El sistema alimentario es otra palanca. Actualmente, cerca del 30% de los alimentos se pierde o desperdicia. Reducir esto disminuiría las emisiones (que suponen el 8-10% del total global). Además, las políticas que apoyan dietas más ricas en vegetales tienen un potencial de mitigación enorme, además de grandes beneficios para la salud.
Puntos de inflexión sociales
Los puntos de inflexión sociales pueden desencadenar una acción climática acelerada. Las investigaciones muestran que movimientos no violentos sostenidos que involucran solo a una pequeña proporción de la población (por ejemplo, alrededor del 3,5%) pueden ayudar a impulsar un cambio transformador. Sin embargo, muchas personas subestiman cuán compartida es su preocupación por el clima. A pesar de que la mayoría apoya una acción climática fuerte, la mayoría de los individuos creen que están en minoría. Esta ignorancia pluralista fomenta la pasividad. Corregir estas percepciones erróneas es fundamental para desbloquear el potencial público y potenciar la acción colectiva.
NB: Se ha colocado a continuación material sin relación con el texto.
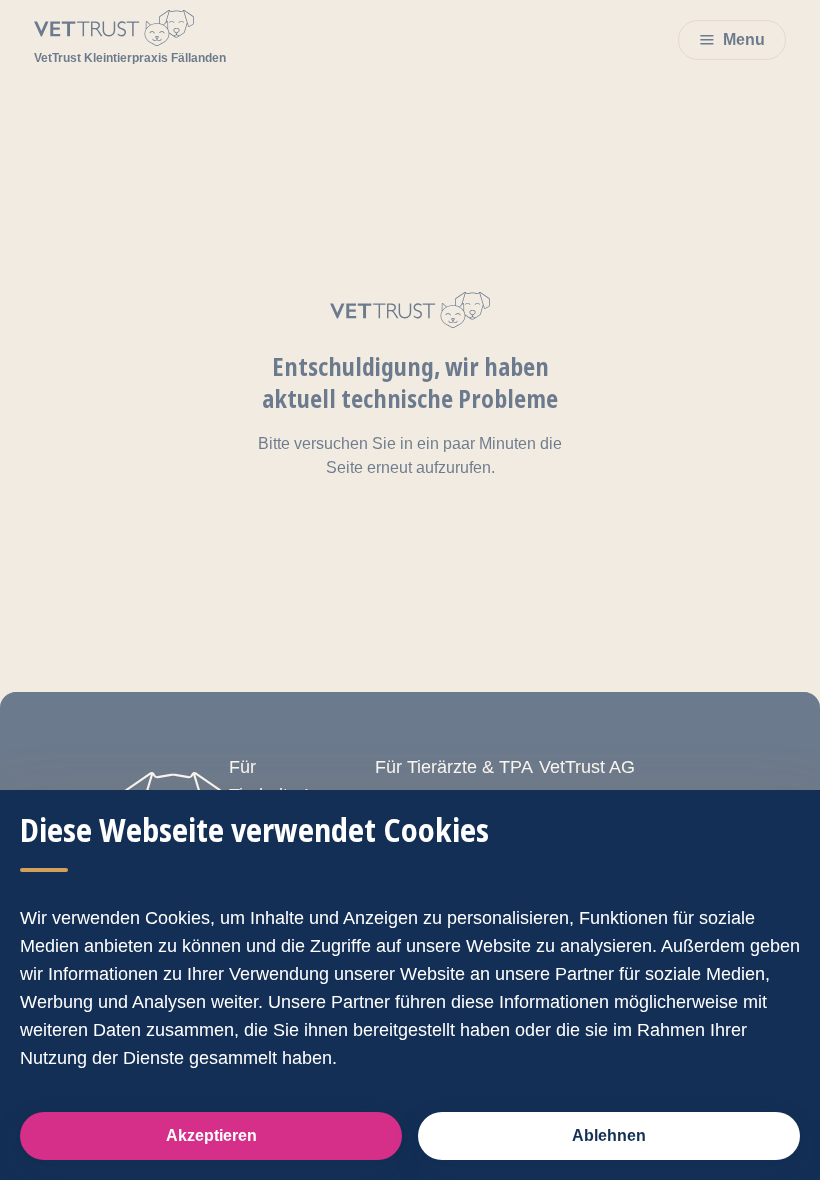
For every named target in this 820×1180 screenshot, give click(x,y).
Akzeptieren (211, 1135)
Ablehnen (609, 1135)
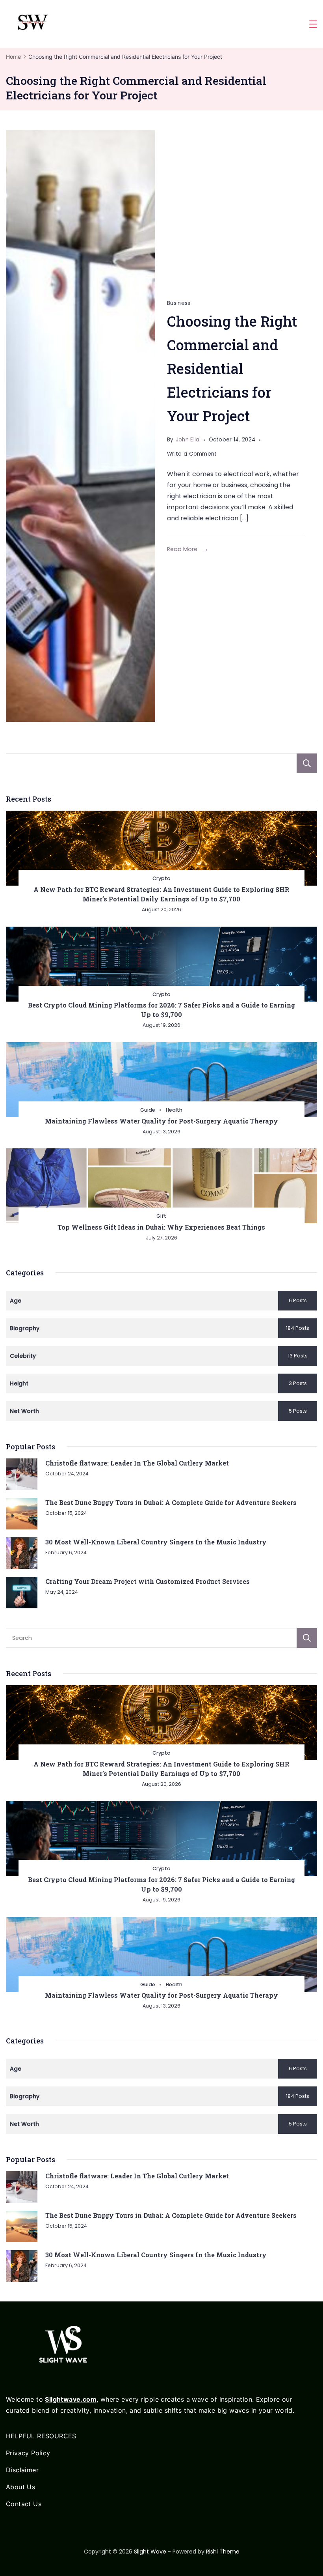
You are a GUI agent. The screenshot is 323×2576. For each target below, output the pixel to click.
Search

La crisis climática acelerada es ahora un motor principal de inestabilidad global. Evitar cada fracción de grado de calentamiento es de vital importancia. Estamos entrando en un período en el que solo una acción audaz y coordinada puede prevenir resultados catastróficos. Para garantizar un futuro habitable y justo, debemos alinear la civilización humana con los límites de los sistemas naturales de la Tierra. Esto incluye reducir el sobreconsumo, estabilizar la población mediante el empoderamiento de niñas y mujeres, cambiar hacia sistemas alimentarios basados en plantas y adoptar modelos económicos que prioricen el bienestar, la equidad y la sostenibilidad sobre el crecimiento perpetuo. El cambio climático es una amenaza para la salud, pero es fundamentalmente una cuestión de justicia social. Estamos perjudicando de forma desproporcionada a los más vulnerables, aquellos menos responsables de la crisis.